**TASK TO COMPLETE:**
In the data, extract each line that holds the string "agent".

(Stored records)
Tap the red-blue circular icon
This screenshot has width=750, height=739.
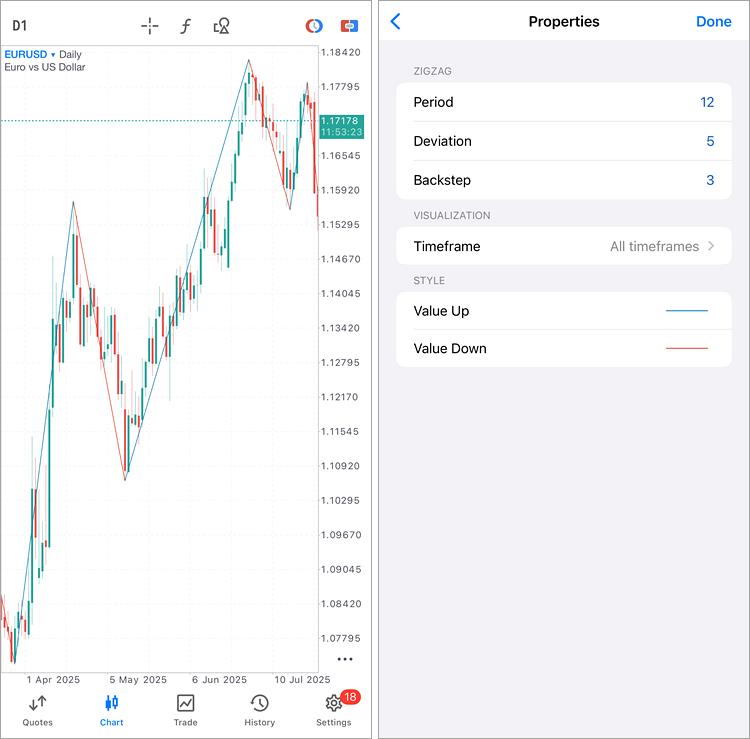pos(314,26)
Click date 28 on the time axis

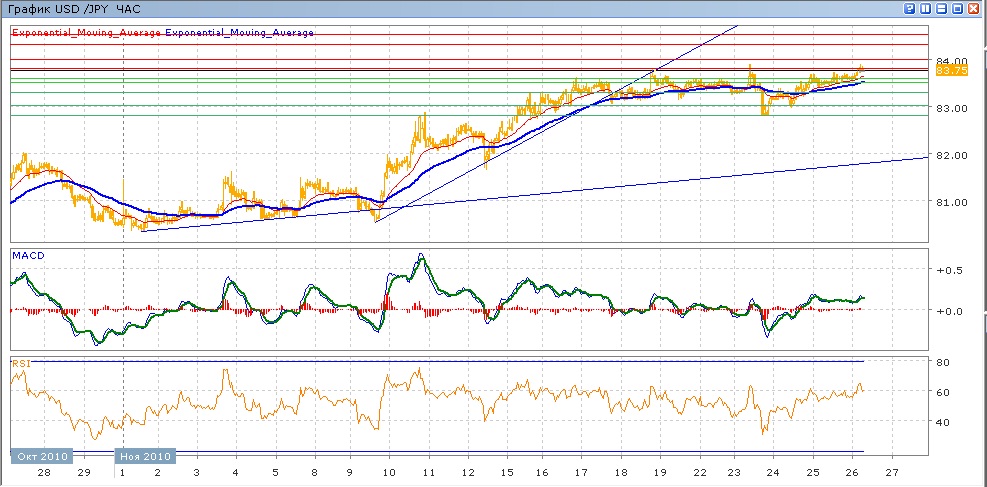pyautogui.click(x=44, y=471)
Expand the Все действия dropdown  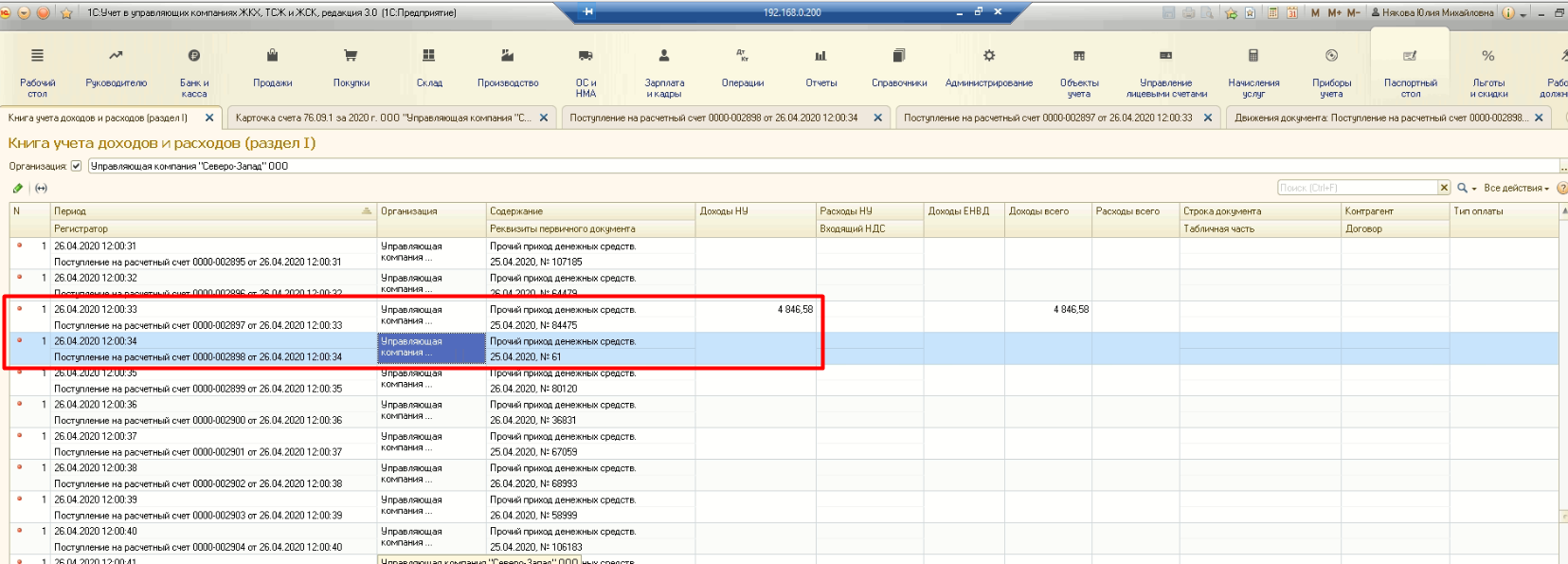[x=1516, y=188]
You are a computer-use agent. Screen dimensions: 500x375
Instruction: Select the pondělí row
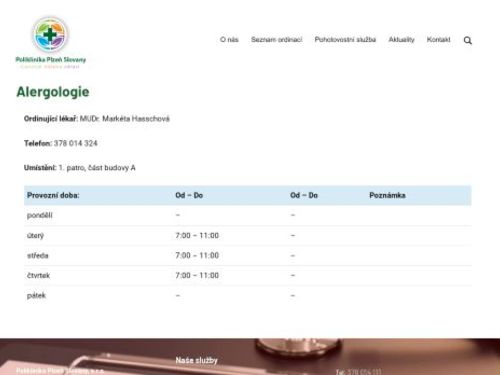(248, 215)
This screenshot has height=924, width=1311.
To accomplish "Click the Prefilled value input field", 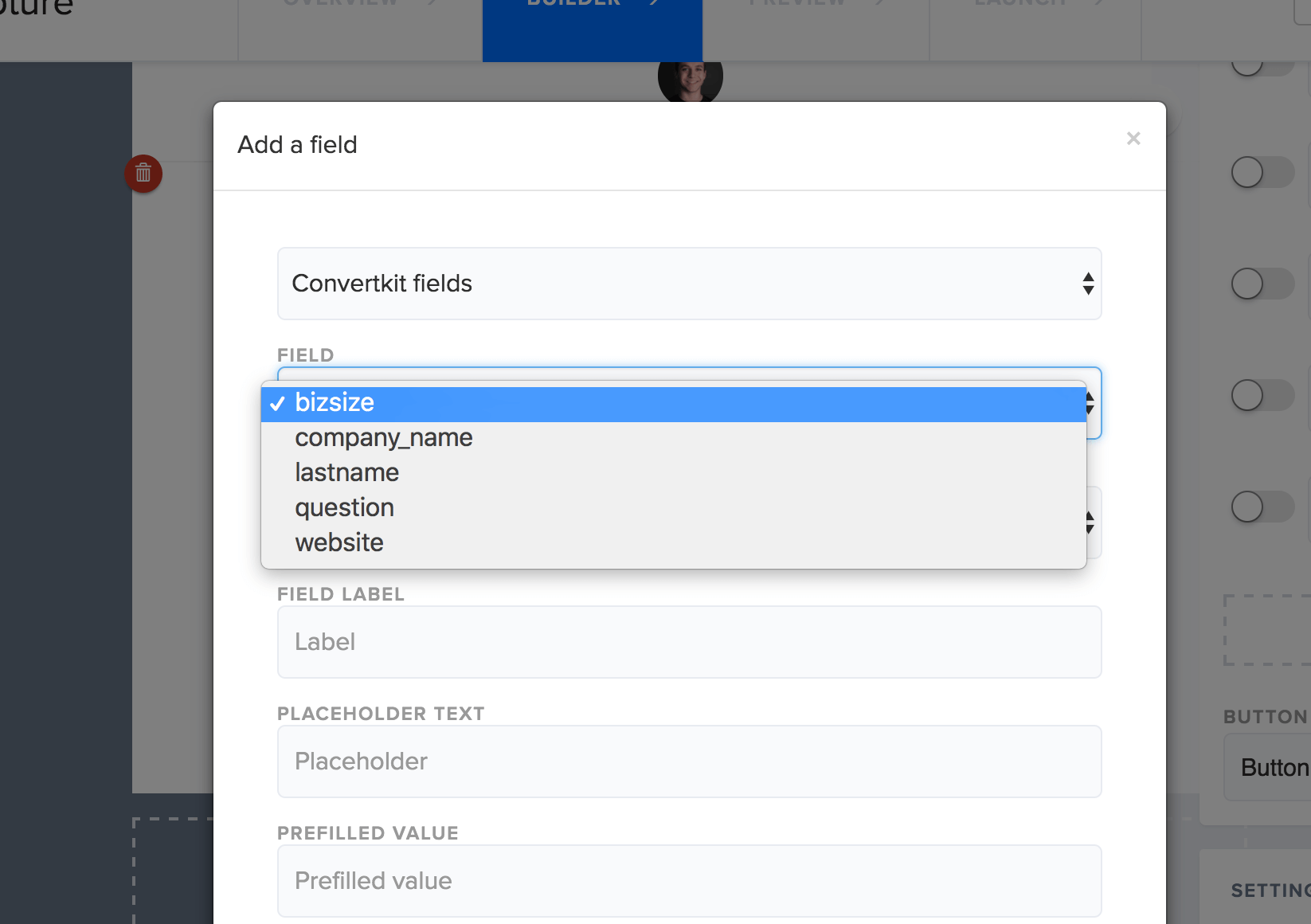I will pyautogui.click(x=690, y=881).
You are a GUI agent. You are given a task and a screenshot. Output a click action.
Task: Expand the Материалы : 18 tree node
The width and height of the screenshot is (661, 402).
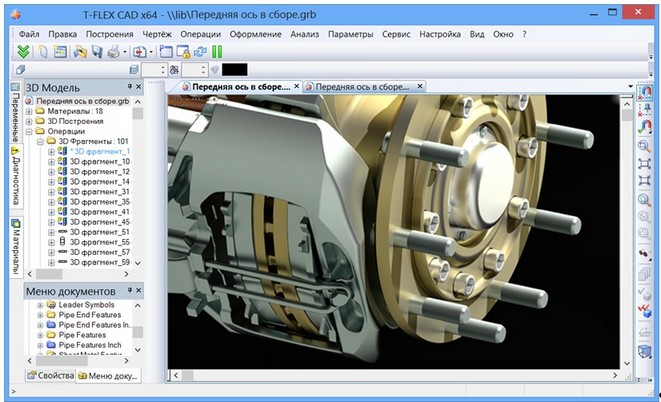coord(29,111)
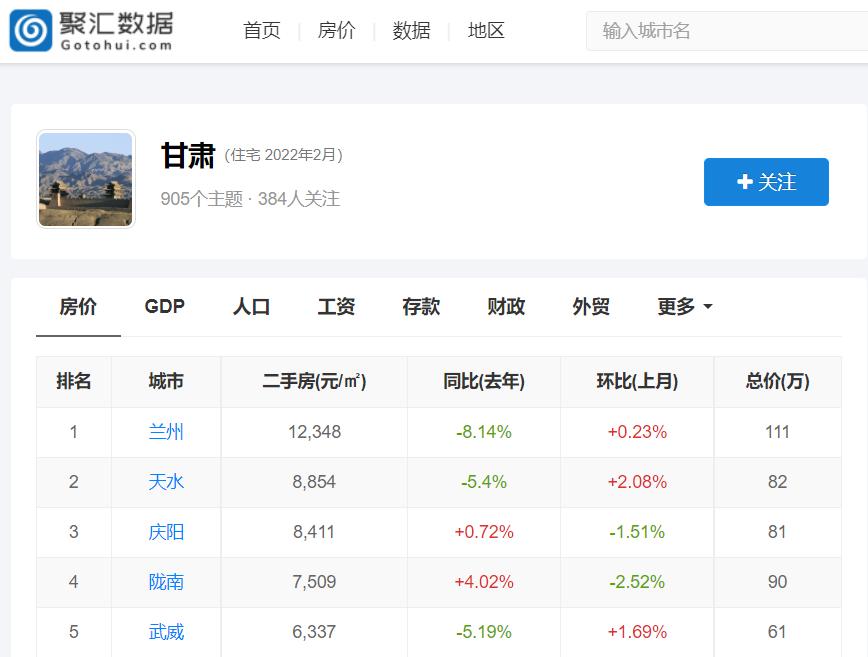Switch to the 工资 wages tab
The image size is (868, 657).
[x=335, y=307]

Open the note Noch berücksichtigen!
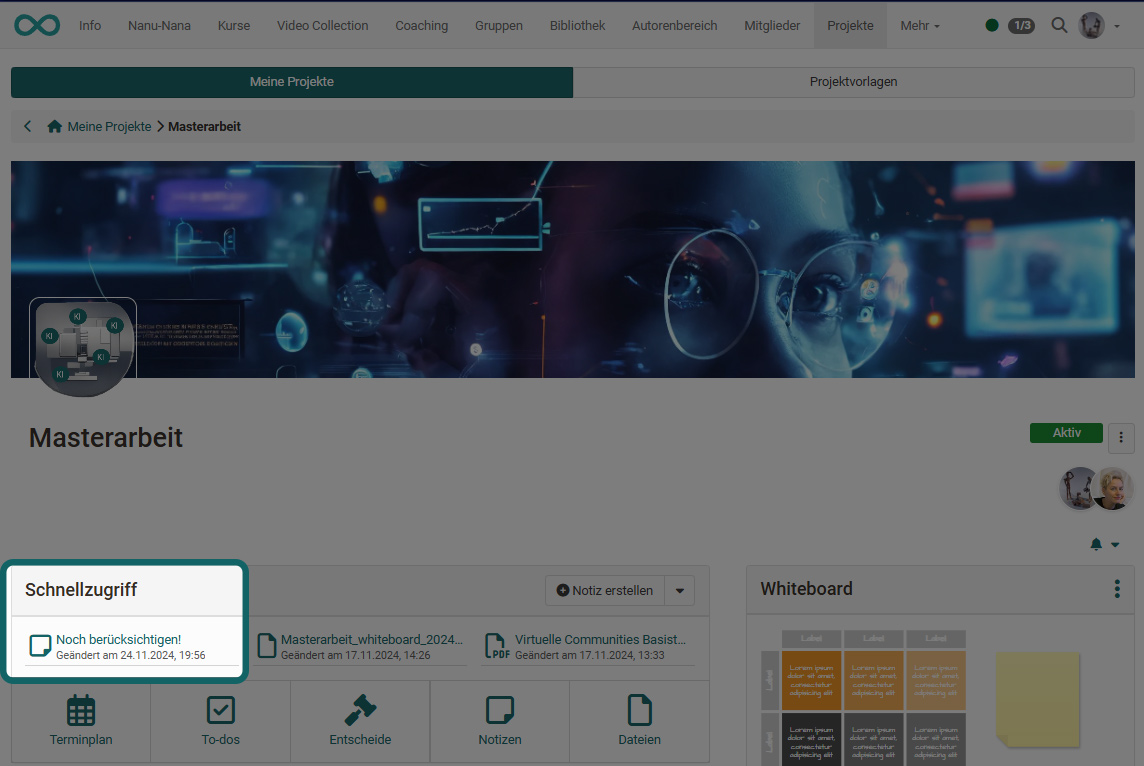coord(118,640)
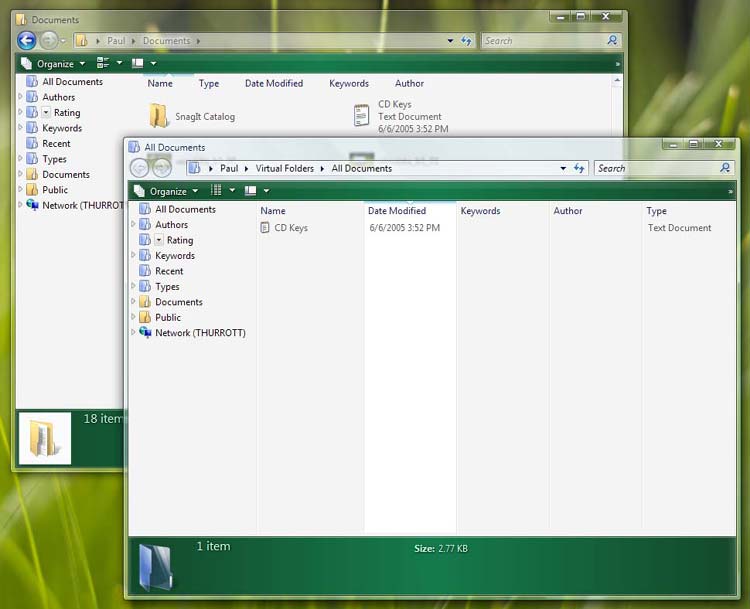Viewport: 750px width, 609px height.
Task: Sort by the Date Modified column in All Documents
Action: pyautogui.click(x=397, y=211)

**ANSWER SECTION:**
You are a computer-use agent. Screen dimensions: 500x375
You are a GUI agent. You are given a task and a screenshot. Output a click action.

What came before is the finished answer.